Eight years later – and now deep into his second stint at Chelsea – the headline-magnet was asked if he regretted his remarks that day
“I don’t regret,” he said. “These are football fall-outs, not personal fall-outs. Football fall-outs you have today and forget about tomorrow.”
Except it was anything but a professional jibe. A professional jibe was taunting Carlo Ancelotti for losing a Champions League final while 3-0 up at half-time. It was insisting that Rafa Benitez should thank him for the Spaniard’s title win at Inter. Those were ‘football fall-outs’ from a man whose list of enemies reads like a managerial who’s who.
Whereas his comments regarding Wenger on October 31st 2005 was designed to go much deeper than that. Their intention was to strip away earned status; to belittle and humiliate a colleague by conjuring up the image in everybody’s minds of a highly respected figure behaving like a Peeping Tom.
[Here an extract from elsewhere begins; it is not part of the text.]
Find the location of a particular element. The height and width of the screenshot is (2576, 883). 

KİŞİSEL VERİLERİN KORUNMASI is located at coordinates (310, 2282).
Football had little to do with it: this was less manager-to-manager than mano-a-mano and the purpose was to inflict considerable personal hurt. Sometime later Daily Mail journalist Patrick Collins referred back to it as a ‘wicked smear’. It was even more than that. It was sick, or indeed a sickness.
What makes his remarkably discourteous retort all the more ungracious is that Wenger – on this occasion at least – hadn’t actually said anything to warrant such an attack. Granted the supposedly implacable Frenchman was not above getting down and dirty with comments slung – and in fact had recently suggested Chelsea’s negative tactics was ‘a danger to the sport’ – but when asked if the Blues’ draw to Everton opened the door a touch for their title rivals Wenger had responded evenly.
“A little bit of the belief has gone,” he claimed, which gave Arsenal and co “a little hope”. This was later misquoted – purposely or otherwise – when relayed back to Mourinho as an allusion to Chelsea being in psychological crisis.
If the Portuguese scowler must take full responsibility for surpassing what is acceptable in the infantile tit-for-tat of ‘mind games’ that is so rife in the modern game then the media too have culpability. Considering that a spurned handshake on 90 minutes can prompt a hundred outraged think-pieces you will find scant condemnation for the snide character assassination anywhere in the archives.
Conversely it has been gleefully repeated down the years to such an extent where it has entered football’s vocabulary. Arsene Wenger is a unique and extraordinary coach who redesigned English football for the better while winning three league titles along the way. And he’s a voyeur.
There is another moniker too that will always be saddled alongside his esteemed reputation that of being a ‘specialist in failure’, an equally pernicious put-down coined by the now United boss. In that instance Mourinho nailed it. He stuck to football and the phrase stuck to Wenger.
To intimate that a peer has a ‘sickness’ however was as inexcusable then as it is now.